The German air force effectively engineered a system where enough is never enough. By carefully calibrating a hierarchy of awards, they leveraged the competitive nature of highly talented young pilots.

For modern organisations, the implications are clear. Status rewards can be powerful, but they are subject to depreciation. As existing awards are handed to more and more people, their signalling value declines. Firms can engineer status treadmills to counteract this: to keep the top performers running, the firm must constantly invent new ways for them to distinguish themselves from the crowd.

References

Ashraf, N, and O Bandiera (2018), “Social incentives in organizations”, Annual Review of Economics 10: 439–63.

Besley, T, and M Ghatak (2008), “Status incentives”, American Economic Review 98(2): 206–11.

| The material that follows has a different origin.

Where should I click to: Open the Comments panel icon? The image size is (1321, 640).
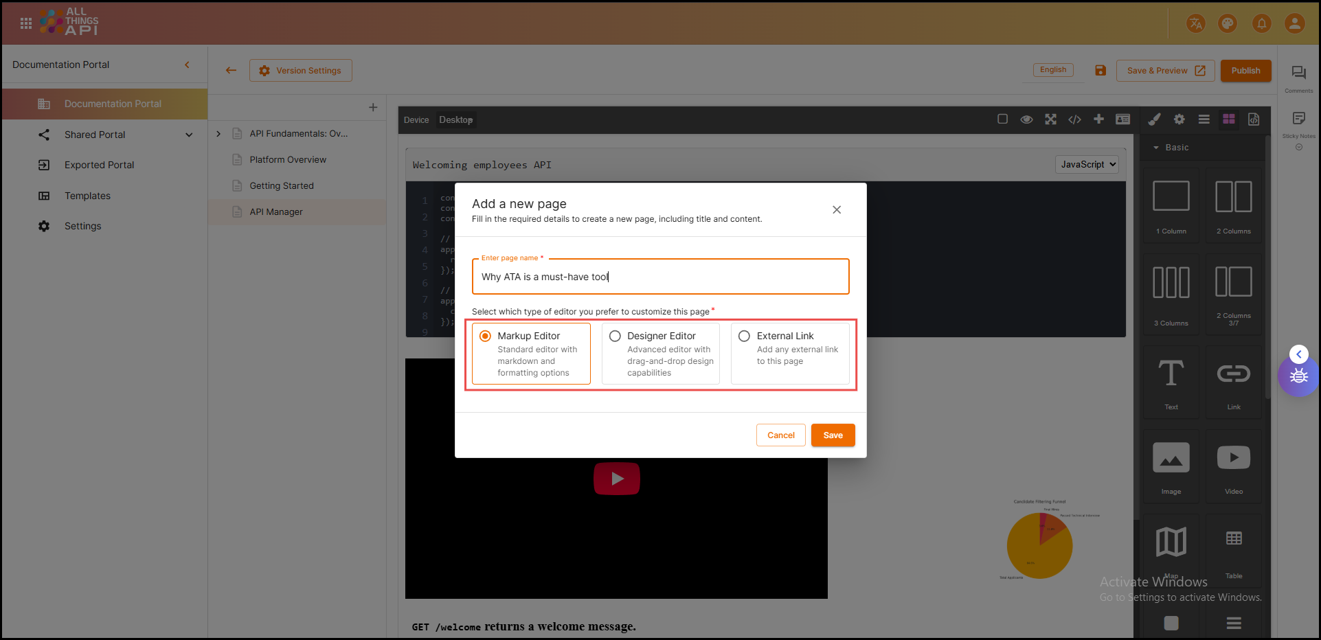[x=1298, y=73]
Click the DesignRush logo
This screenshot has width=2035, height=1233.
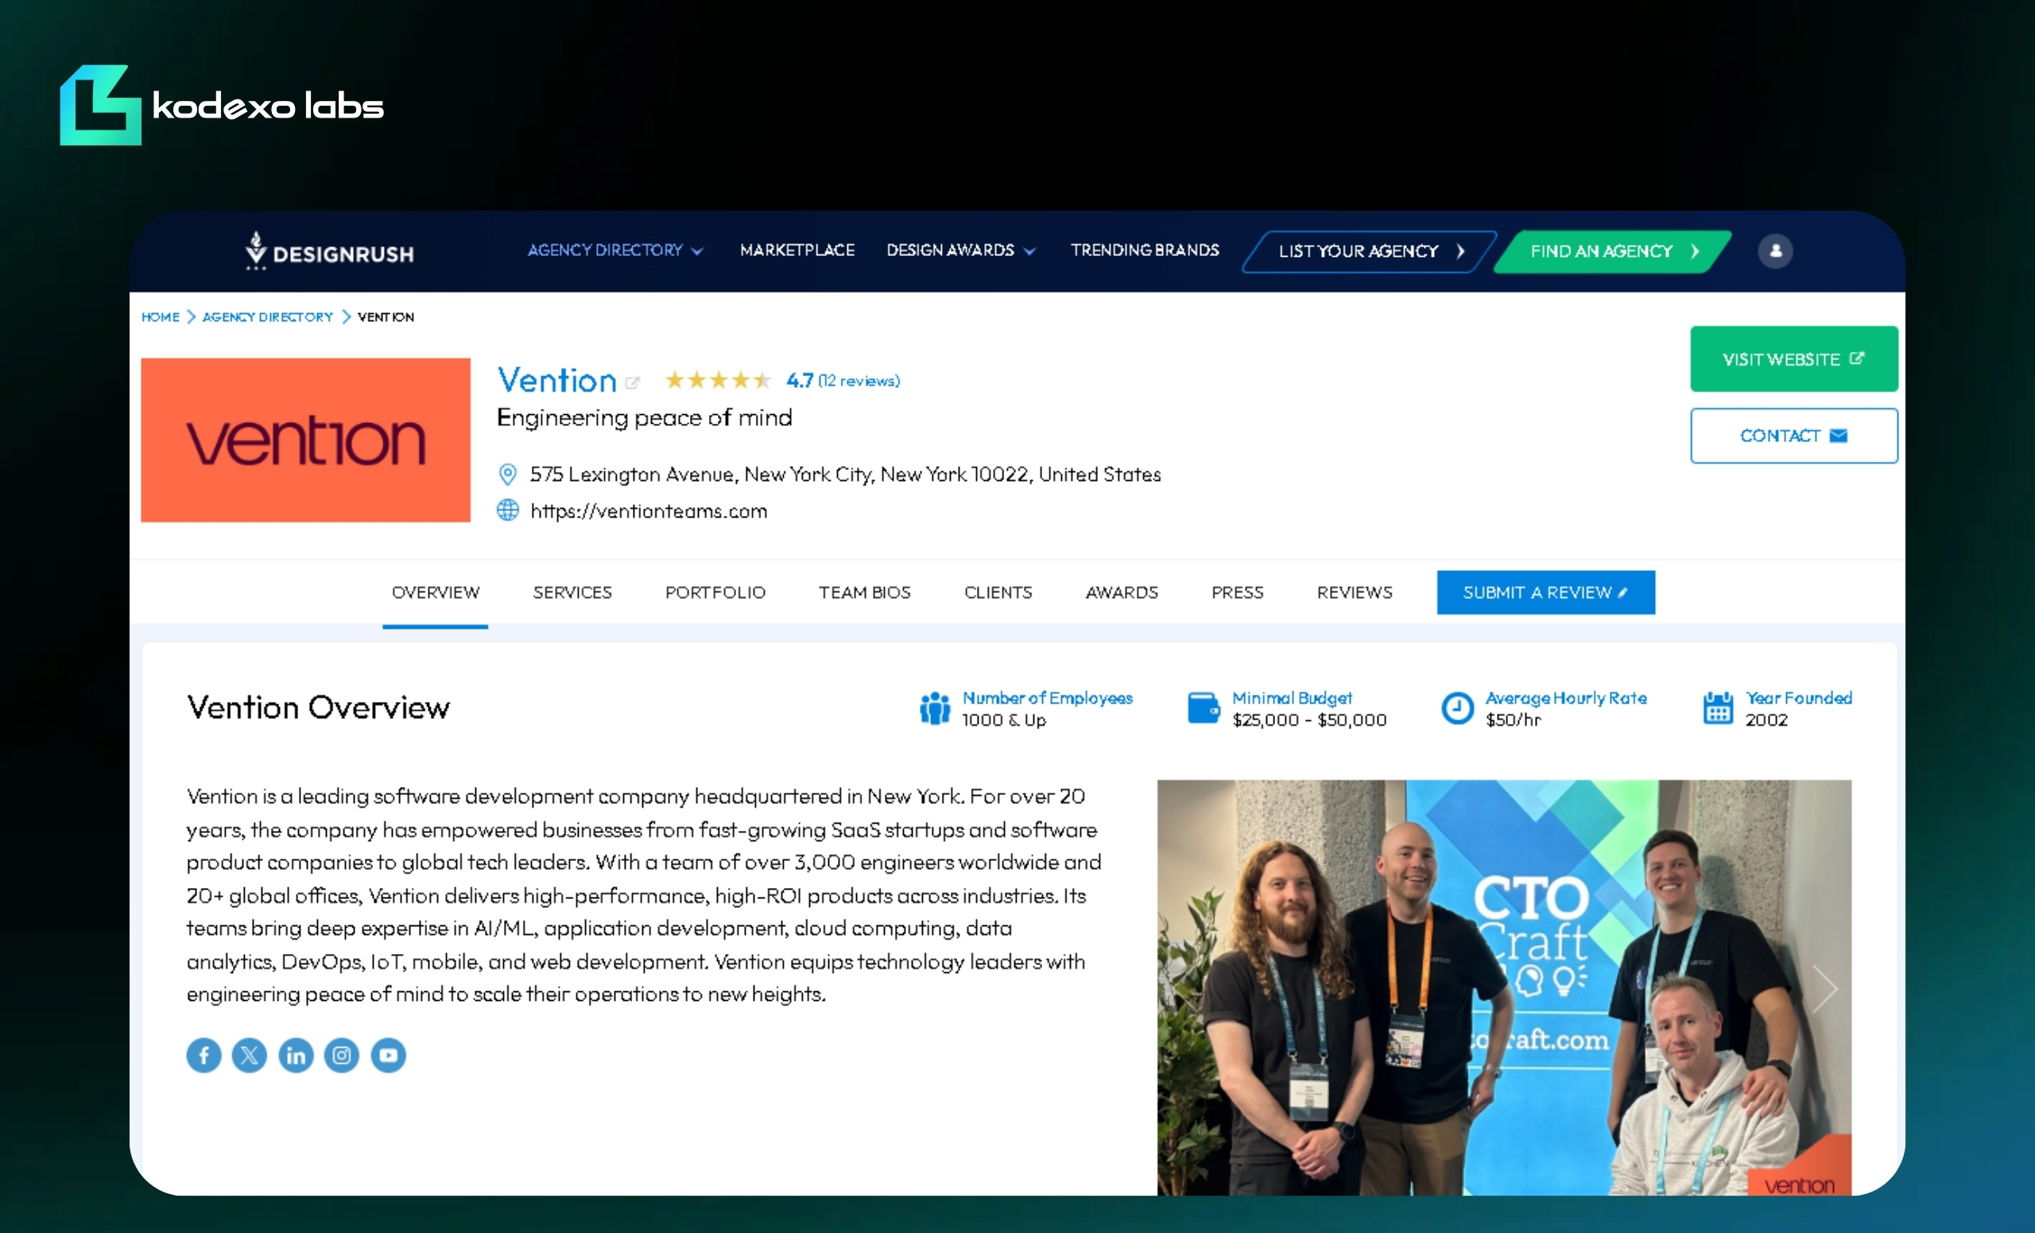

Bursztyn, L, E Rawcliffe, and H-J Voth (2026), “Never enough: Dynamic status incentives in organizations”, CEPR Discussion Paper 21121.

Bursztyn, L, B Ferman, S Fiorin, M Kanz, and G Rao (2018), “Status goods: Experimental evidence from platinum credit cards”, Quarterly Journal of Economics 133(3): 1561–95.

Lazear, E P (2018), “Compensation and incentives in the workplace”, Journal of Economic Perspectives 32(3): 195–214.

Moldovanu, B, A Sela, and X Shi (2007), “Contests for status”, Journal of Political Economy 115(2): 338–63.

Pesendorfer, W (1995), “Design innovation and fashion cycles”, American Economic Review 85(4): 771–92.